Si, c'était exactement ce qu'elle voulait dire. Elle avait d'abord été contrariée qu'il la suive parce qu'elle se méfiait de lui, mais curieusement plus elle se sentait à l'aise en sa présence, plus elle voulait le fuir. Elle se surprenait à plaisanter avec ce parfait inconnu. À se sentir bien. Trop bien. À regretter de devoir bientôt le quitter. Même après plusieurs années à côtoyer périodiquement Lynx, elle n'avait jamais atteint ce degré de complicité avec le chasseur qui lui avait tout appris. Ce moment de tension qu'ils venaient de vivre et la douceur de la réconciliation avaient rallumé en elle une flamme qu'elle croyait définitivement éteinte. Elle se sentait légère, comme... Comme...
Des cheveux blonds, des yeux noisettes, une main autour de sa taille jaillirent sans crier gare. Elle eut peur. C'était loin. C'était fini. Ce n'était plus elle. Elle n'avait plus droit à de tels instants de bonheur. Il devait partir.
Son sourire s'évanouit complètement.

— Ce n'est pas ce que je voulais dire mais effectivement, c'est là que nos chemins se sépareront.

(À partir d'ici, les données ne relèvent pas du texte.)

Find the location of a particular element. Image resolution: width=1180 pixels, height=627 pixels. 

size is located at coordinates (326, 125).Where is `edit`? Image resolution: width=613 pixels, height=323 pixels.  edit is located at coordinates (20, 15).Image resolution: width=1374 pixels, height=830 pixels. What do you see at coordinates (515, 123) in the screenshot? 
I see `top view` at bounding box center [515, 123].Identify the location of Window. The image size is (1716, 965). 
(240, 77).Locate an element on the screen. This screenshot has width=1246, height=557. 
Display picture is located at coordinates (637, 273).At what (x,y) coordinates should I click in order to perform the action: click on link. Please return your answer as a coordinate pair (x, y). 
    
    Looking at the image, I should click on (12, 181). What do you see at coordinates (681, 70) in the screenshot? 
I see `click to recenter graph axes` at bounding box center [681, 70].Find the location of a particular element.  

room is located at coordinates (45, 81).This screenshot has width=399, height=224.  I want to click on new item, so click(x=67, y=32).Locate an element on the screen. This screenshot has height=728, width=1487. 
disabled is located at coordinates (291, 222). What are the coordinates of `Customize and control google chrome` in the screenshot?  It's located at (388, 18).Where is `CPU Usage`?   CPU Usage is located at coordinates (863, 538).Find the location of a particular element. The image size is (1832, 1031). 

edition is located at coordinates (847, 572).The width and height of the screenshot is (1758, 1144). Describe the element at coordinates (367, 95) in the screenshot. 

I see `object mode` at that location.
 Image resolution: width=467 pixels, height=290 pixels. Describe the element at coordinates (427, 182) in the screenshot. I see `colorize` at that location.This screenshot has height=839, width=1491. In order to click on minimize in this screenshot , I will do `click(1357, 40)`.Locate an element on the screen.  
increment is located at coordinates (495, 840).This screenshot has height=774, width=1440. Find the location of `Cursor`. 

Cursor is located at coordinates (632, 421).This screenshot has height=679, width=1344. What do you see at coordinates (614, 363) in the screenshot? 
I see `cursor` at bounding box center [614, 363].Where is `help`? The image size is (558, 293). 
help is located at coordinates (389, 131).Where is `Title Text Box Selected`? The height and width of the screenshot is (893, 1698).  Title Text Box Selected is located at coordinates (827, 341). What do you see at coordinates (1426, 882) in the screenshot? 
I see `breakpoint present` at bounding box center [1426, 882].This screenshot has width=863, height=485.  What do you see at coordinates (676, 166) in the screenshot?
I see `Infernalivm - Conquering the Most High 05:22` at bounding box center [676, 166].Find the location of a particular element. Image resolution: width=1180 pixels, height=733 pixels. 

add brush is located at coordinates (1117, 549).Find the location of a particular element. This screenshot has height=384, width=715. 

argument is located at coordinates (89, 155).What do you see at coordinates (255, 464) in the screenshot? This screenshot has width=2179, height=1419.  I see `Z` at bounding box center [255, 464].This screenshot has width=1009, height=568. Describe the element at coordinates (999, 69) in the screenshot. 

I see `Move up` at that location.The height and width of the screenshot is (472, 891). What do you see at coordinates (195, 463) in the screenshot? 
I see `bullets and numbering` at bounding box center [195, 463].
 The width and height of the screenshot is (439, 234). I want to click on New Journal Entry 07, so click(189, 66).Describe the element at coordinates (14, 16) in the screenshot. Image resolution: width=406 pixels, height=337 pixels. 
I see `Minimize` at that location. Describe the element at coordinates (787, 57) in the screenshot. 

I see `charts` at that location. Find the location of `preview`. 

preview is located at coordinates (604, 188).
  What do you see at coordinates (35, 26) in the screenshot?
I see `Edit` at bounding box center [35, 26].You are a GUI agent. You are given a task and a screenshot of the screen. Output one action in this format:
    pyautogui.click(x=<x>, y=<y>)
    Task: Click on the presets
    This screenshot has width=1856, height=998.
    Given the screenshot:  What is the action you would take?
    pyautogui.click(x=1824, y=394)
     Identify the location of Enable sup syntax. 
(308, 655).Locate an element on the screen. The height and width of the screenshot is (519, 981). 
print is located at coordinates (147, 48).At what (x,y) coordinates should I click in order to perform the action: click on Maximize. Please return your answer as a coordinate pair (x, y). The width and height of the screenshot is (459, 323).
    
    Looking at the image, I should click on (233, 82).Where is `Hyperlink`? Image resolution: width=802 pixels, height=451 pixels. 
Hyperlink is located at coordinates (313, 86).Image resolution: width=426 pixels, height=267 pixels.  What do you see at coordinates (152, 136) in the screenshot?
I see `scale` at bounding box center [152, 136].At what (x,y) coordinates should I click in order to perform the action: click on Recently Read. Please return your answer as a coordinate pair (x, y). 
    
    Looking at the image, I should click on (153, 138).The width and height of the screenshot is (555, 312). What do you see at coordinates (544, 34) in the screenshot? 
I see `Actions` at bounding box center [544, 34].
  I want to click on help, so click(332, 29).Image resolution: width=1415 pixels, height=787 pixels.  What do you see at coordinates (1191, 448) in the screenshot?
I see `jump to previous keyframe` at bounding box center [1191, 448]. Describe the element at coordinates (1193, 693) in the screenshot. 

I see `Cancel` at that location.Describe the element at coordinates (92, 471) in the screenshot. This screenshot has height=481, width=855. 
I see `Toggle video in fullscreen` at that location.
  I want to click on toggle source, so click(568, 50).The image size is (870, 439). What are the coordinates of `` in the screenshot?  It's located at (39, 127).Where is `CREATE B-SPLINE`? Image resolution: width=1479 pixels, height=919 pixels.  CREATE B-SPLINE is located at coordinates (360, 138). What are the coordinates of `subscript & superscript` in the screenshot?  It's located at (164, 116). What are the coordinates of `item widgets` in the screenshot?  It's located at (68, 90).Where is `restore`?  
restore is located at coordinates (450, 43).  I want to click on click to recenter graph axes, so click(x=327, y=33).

Elle s'éloigna du feu pour masquer le rouge et la confusion qui lui montaient aux joues, et alla s'installer pour la nuit.

~

Il fut troublé par ce changement soudain d'attitude mais ne fut pas surpris par ses paroles. Il n'avait jamais été question qu'ils voyagent ensemble au-delà de Six-Sources, il le savait.

Il n'avait d'ailleurs que faire d'une vie d'errance à la poursuite de démons, et avait lui-même un autre gibier à pourchasser : son propre passé.

Tout au fond de lui, un spasme douloureux lui hurla qu'il se mentait.